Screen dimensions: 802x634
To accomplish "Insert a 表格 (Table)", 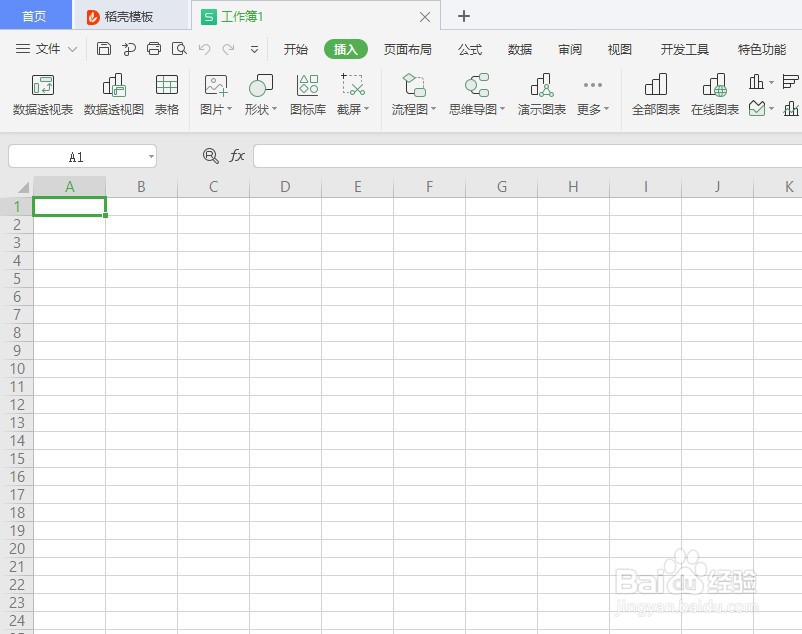I will [166, 95].
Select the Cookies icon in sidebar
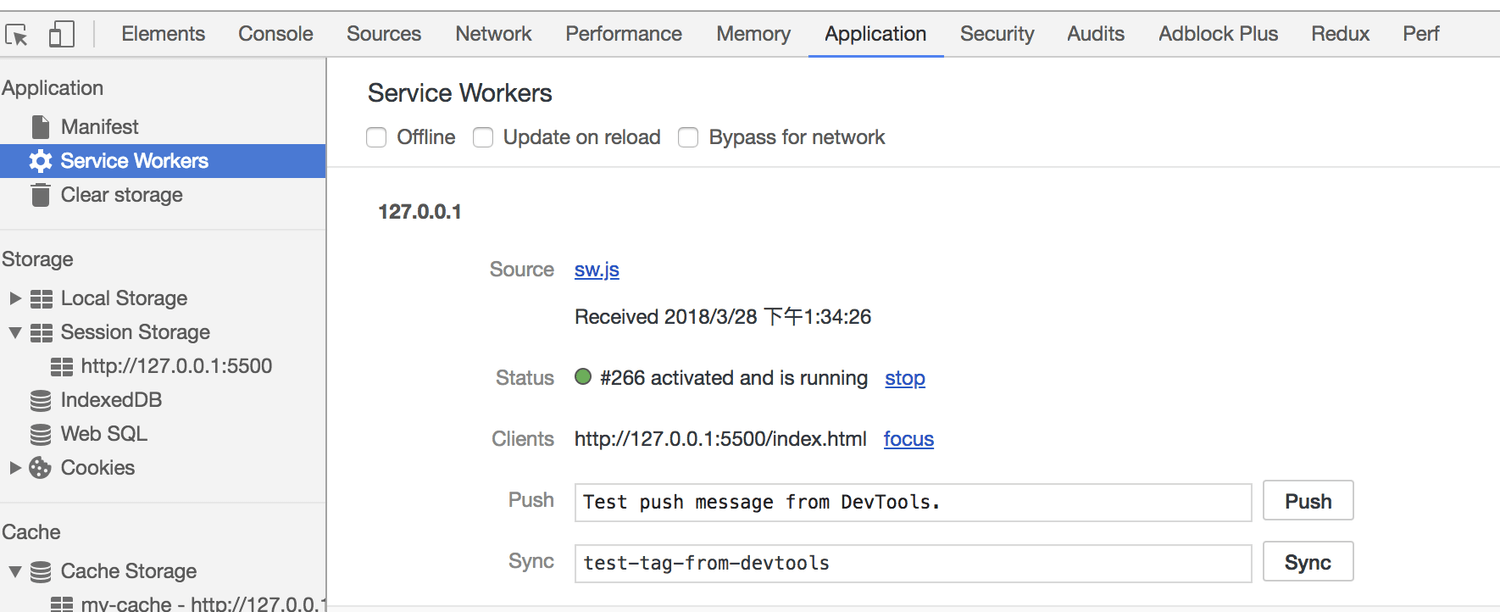The width and height of the screenshot is (1500, 612). pos(40,468)
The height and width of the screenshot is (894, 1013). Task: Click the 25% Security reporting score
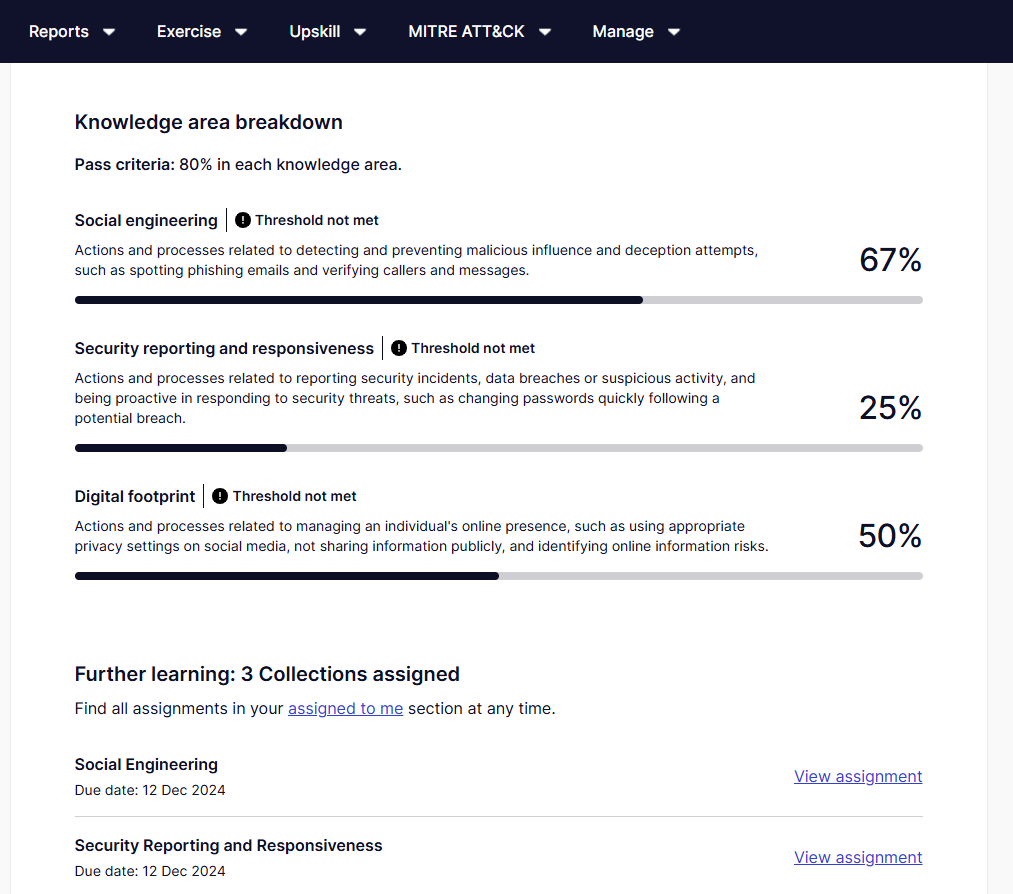pos(890,408)
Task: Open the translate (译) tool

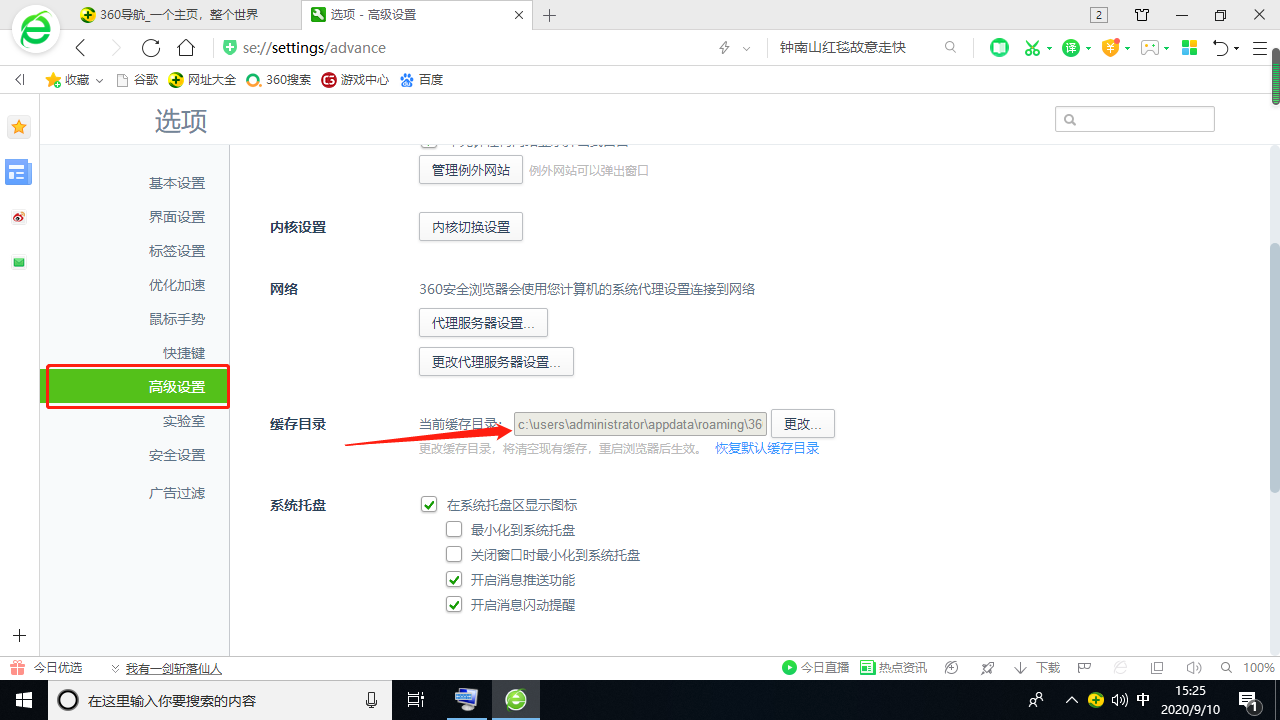Action: click(1071, 47)
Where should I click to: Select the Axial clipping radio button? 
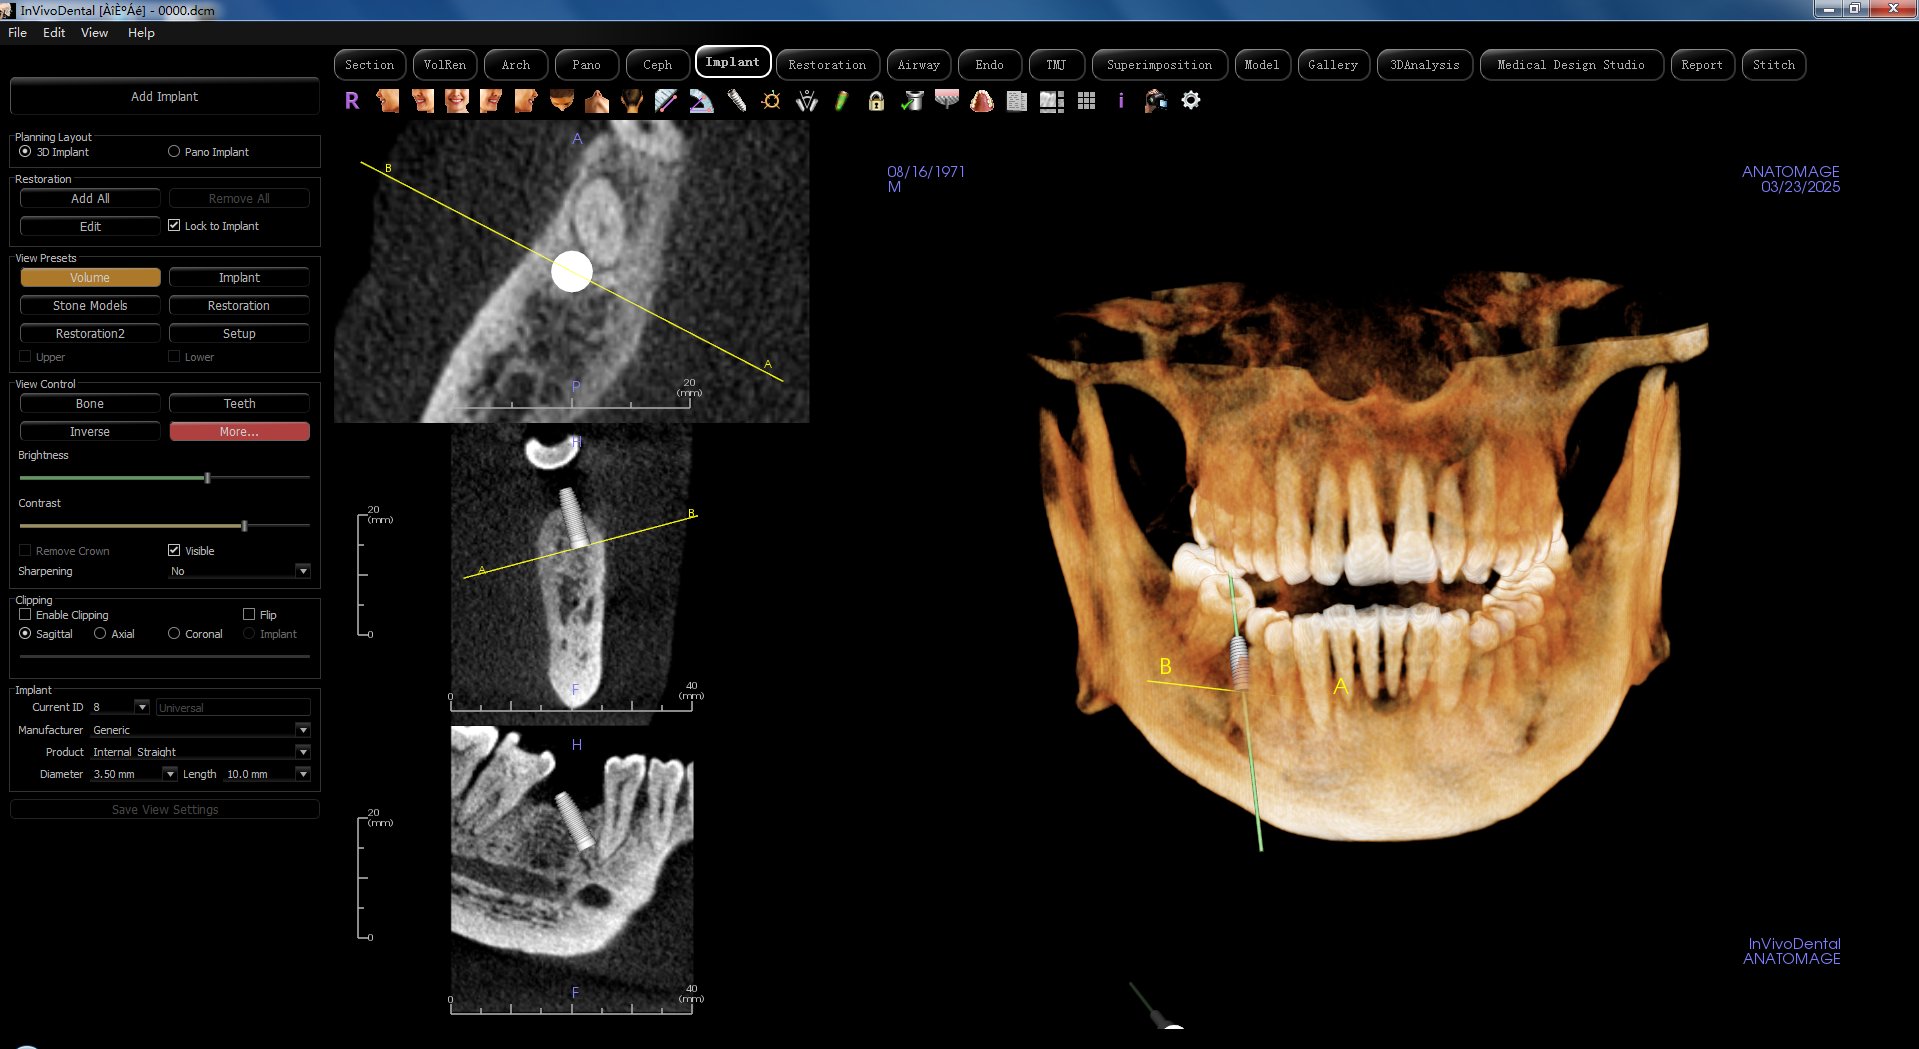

→ EXERCISE DIRECTIONS: Reproduce verbatim the stretch of the records from the line containing "Select the Cookies icon in sidebar" through the line containing "Action: click(1071, 47)", with both of those lines included. Omit the pictures from your answer.

→ ANSWER FOR THE TASK:
Select the Cookies icon in sidebar
The width and height of the screenshot is (1500, 612). pos(40,468)
The height and width of the screenshot is (894, 1013). Task: Click the 25% Security reporting score
pos(890,408)
Task: Open the translate (译) tool

Action: click(1071, 47)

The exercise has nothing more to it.